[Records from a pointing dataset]
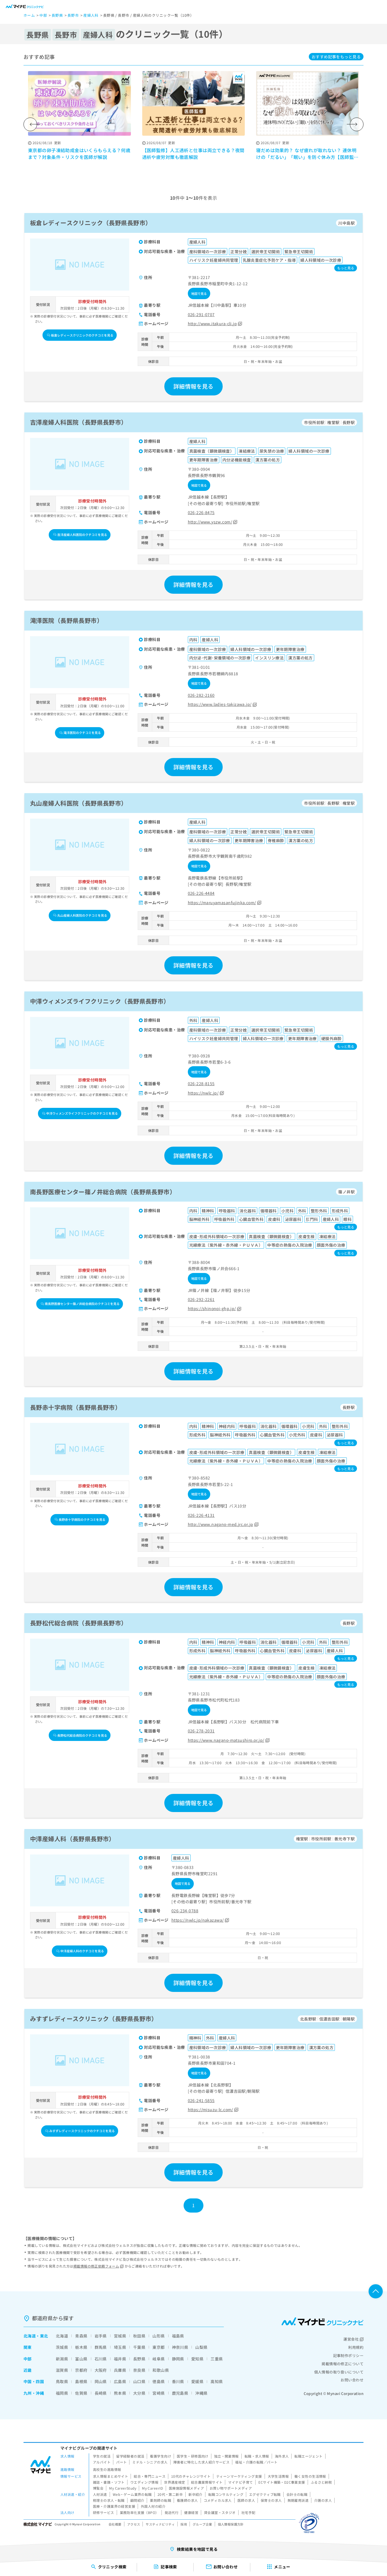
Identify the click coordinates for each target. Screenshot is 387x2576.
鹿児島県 (180, 2393)
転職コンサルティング (225, 2494)
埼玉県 (120, 2347)
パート (121, 2462)
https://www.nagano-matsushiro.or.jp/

Work to do >> Please reproduce every one of the items above word for word, leaving out the pictures.

Exercise result >>
Identify the click coordinates for each target. Screenshot is 387x2576.
鹿児島県 (180, 2393)
転職コンサルティング (225, 2494)
埼玉県 (120, 2347)
パート (121, 2462)
https://www.nagano-matsushiro.or.jp/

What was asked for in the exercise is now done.